This week the leader of the No Campaign and the man in charge of the the UK economy in the lead up to the credit crisis, Alastair Darling is under pressure to explain the economic damage to Scotland of this unsustainable and unjustifiable project. In a moment of significant irony, he called for it to be scrapped:
He said: “It is time to revisit the case for HS2. It runs the risk of substantially draining the railway of money vital for investment over the next 30 years. My experience in government also makes me suspicious of big projects that can easily run out of control. Politicians are always excited by ‘visionary’ schemes”.
Err yes politicians like you Mr Darling! Business for Scotland welcomes this intervention but notes with amusement that Darling is a former Transport Secretary and was actually the Chancellor who approved the budget and economic case for the HS2 project in the first place!

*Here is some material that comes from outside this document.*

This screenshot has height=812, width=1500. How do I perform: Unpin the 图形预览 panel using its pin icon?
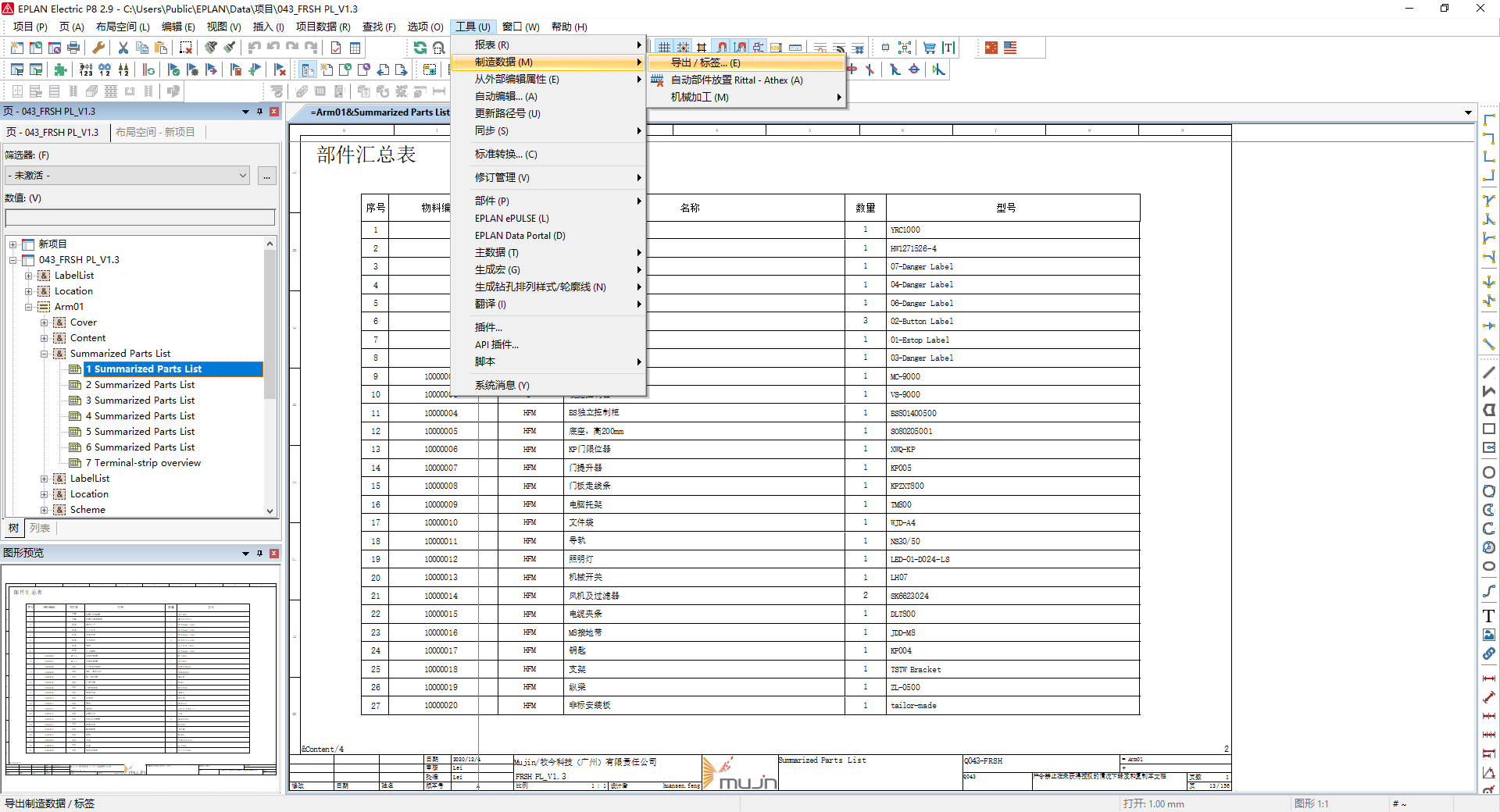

It seems that Darling’s u-turn on HS2 is a first step in trying desperately to seek plausible deniability on the project’s runaway costs to Scotland and the rest of the UK.
This white elephant project is another powerful example of the hidden costs of union. And Scotland won’t have to pay for if we vote Yes to independence on September 18th 2014. In this case, a Yes vote will deliver an instant saving of between £5.3bn to £8bn (five and eight thousand million pounds). That’s a lot of new schools, police officers, nurses, teachers or better roads.
Darling has realised that he, and therefore the No Campaign, is attached to an unravelling political controversy and so he is desperately seeking to distance himself from it. However, his eleventh hour conversion means very little to the project’s future, not least because the company behind HS2 claim they still have the backing of all the main Westminster political parties.
But its not just the cost that is the problem for Scotland. There are further practicalities. It will actually lengthen the time it takes to travel by train to London for most Scots. HS2 Ltd stated that the subsequent reduction on standard intercity trains will cause cuts in those services. Meanwhile, all direct trains services to London starting north of Edinburgh will be cancelled (Para 5). For travellers from Aberdeen for example this means changing at Edinburgh and then again at Manchester or Leads if you want to use HS2 to get to London. This will add up to an hour to travel times for many Scots, in some cases forcing them to fly instead, sometimes at more personal or business cost, and certainly at more cost to the environment.
Alistair Darling’s faux conversion to the growing anti-HS2 lobby will make no difference and is driven by political cynicism and position in the lead up to the referendum. Darling was asleep at the wheel as Chancellor when he approved HS2 and was not focussed on the cost or inconvenience to Scots travellers. Otherwise, presumably given his claimed understanding of politicians and vision projects, he wouldn’t have supported the project as Chancellor in the first place.
Business for Scotland calls for this white elephant of a project to be scrapped and for all the main Westminster focussed political parties to admit that it is one of many vanity projects that add to the ongoing unfair and unsustainable cost of the union to Scotland.